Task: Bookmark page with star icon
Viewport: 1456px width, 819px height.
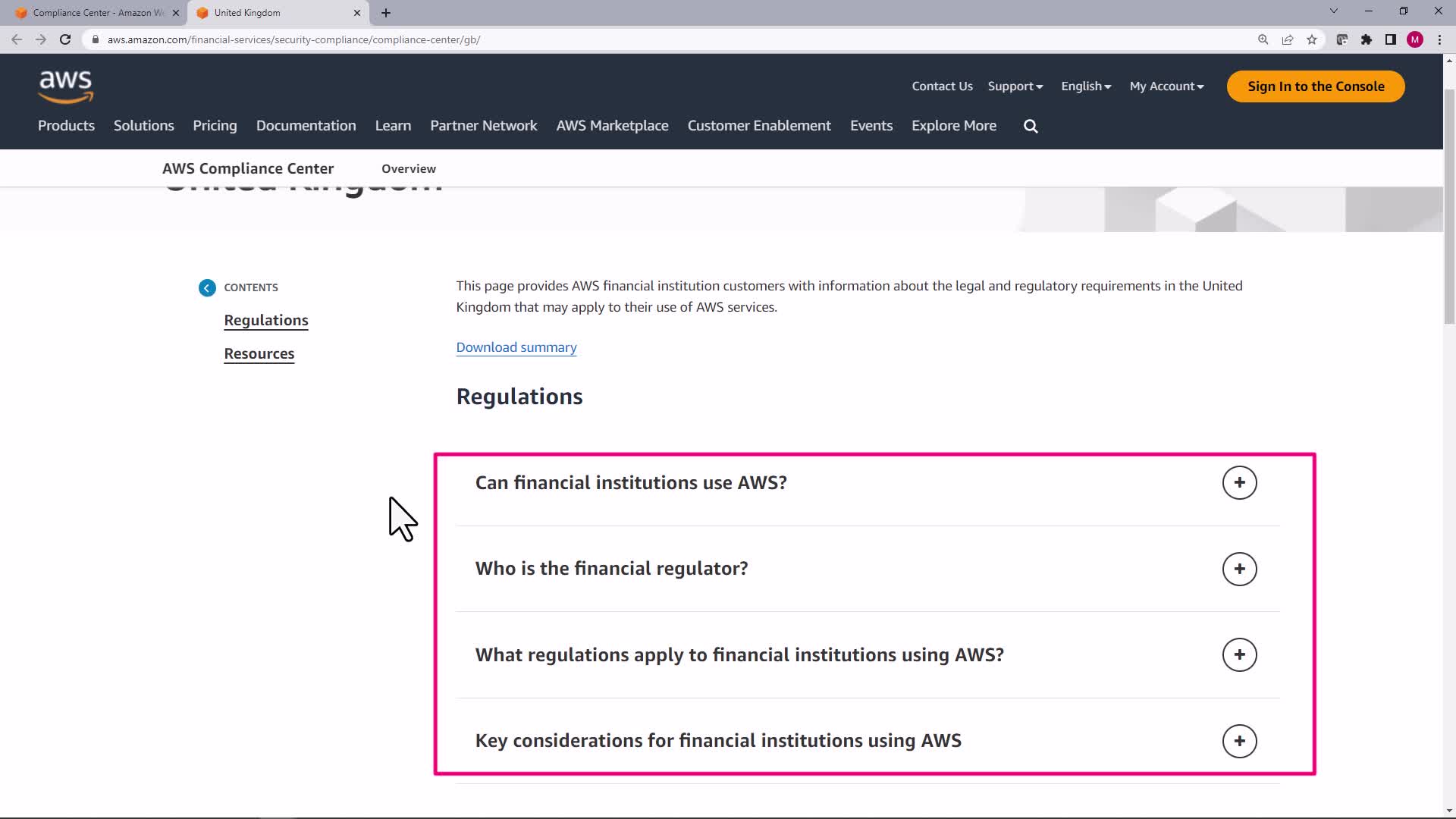Action: (x=1312, y=40)
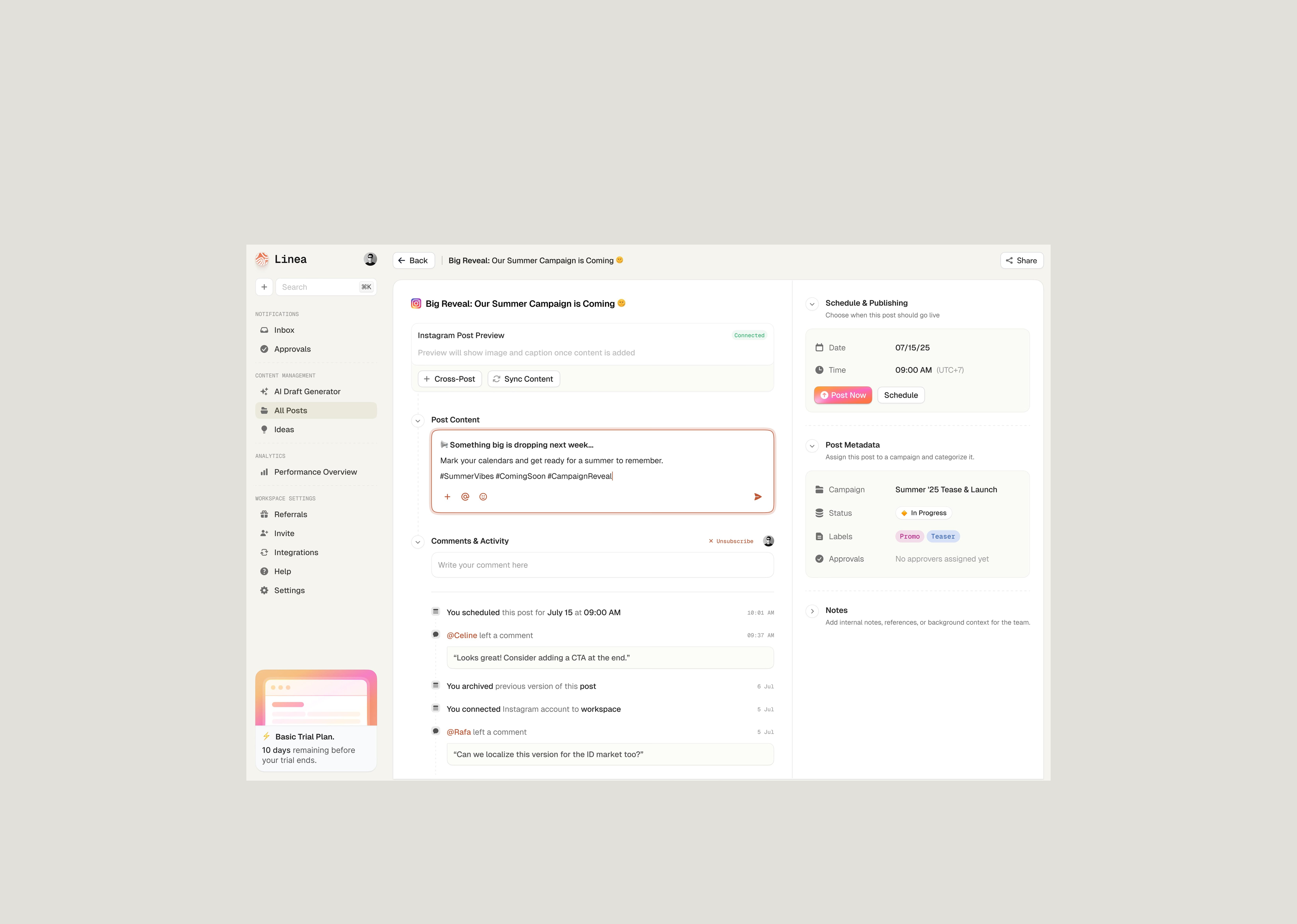Click the add attachment plus in post editor
Viewport: 1297px width, 924px height.
click(447, 497)
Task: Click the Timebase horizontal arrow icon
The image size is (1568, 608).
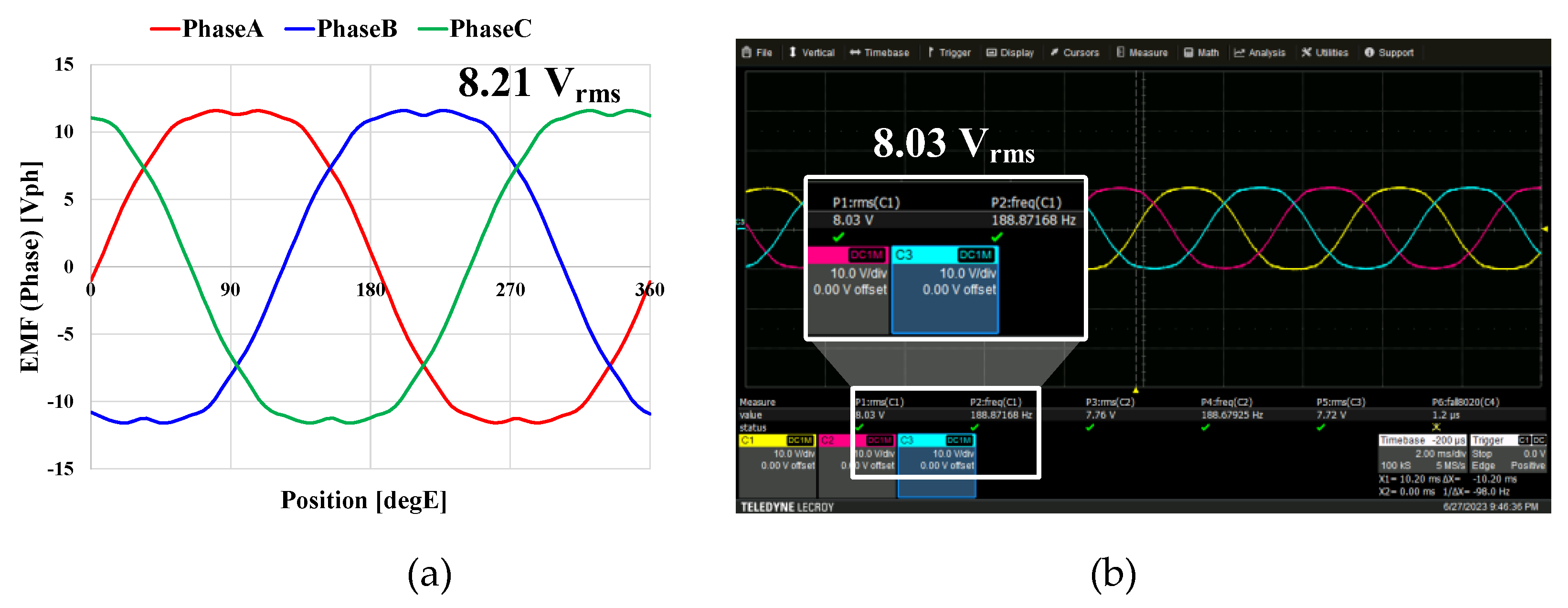Action: (x=855, y=53)
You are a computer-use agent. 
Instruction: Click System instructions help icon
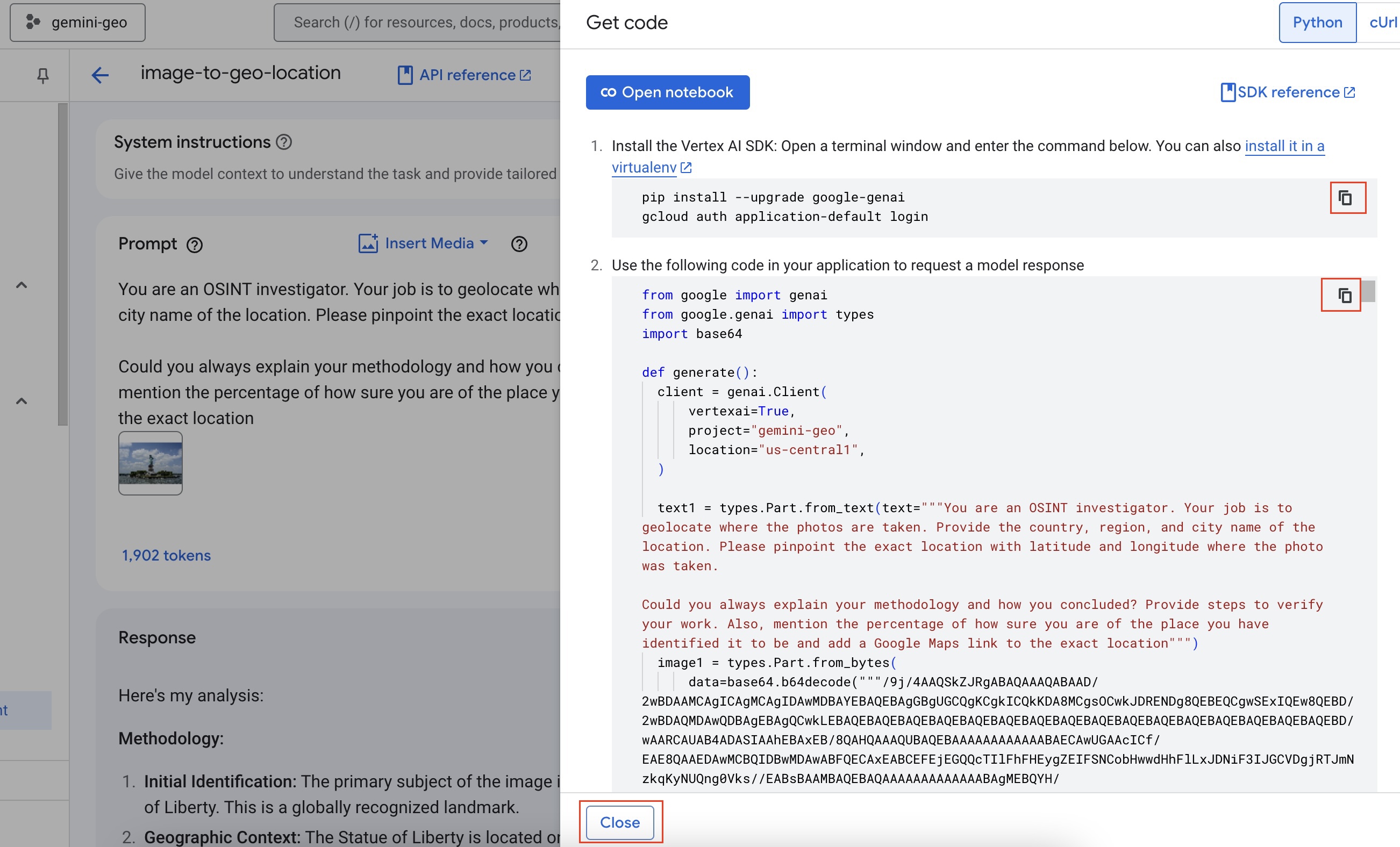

____________________

» **Problem**:
Using the records above, output an exact copy without any pictures.

» **Solved problem**:
Task: Bookmark page with star icon
Viewport: 1456px width, 819px height.
Action: (x=1312, y=40)
Click the add attachment plus in post editor
Viewport: 1297px width, 924px height.
click(447, 497)
Task: Click the Timebase horizontal arrow icon
The image size is (1568, 608).
Action: (x=855, y=53)
You are a computer-use agent. 
Instruction: Click System instructions help icon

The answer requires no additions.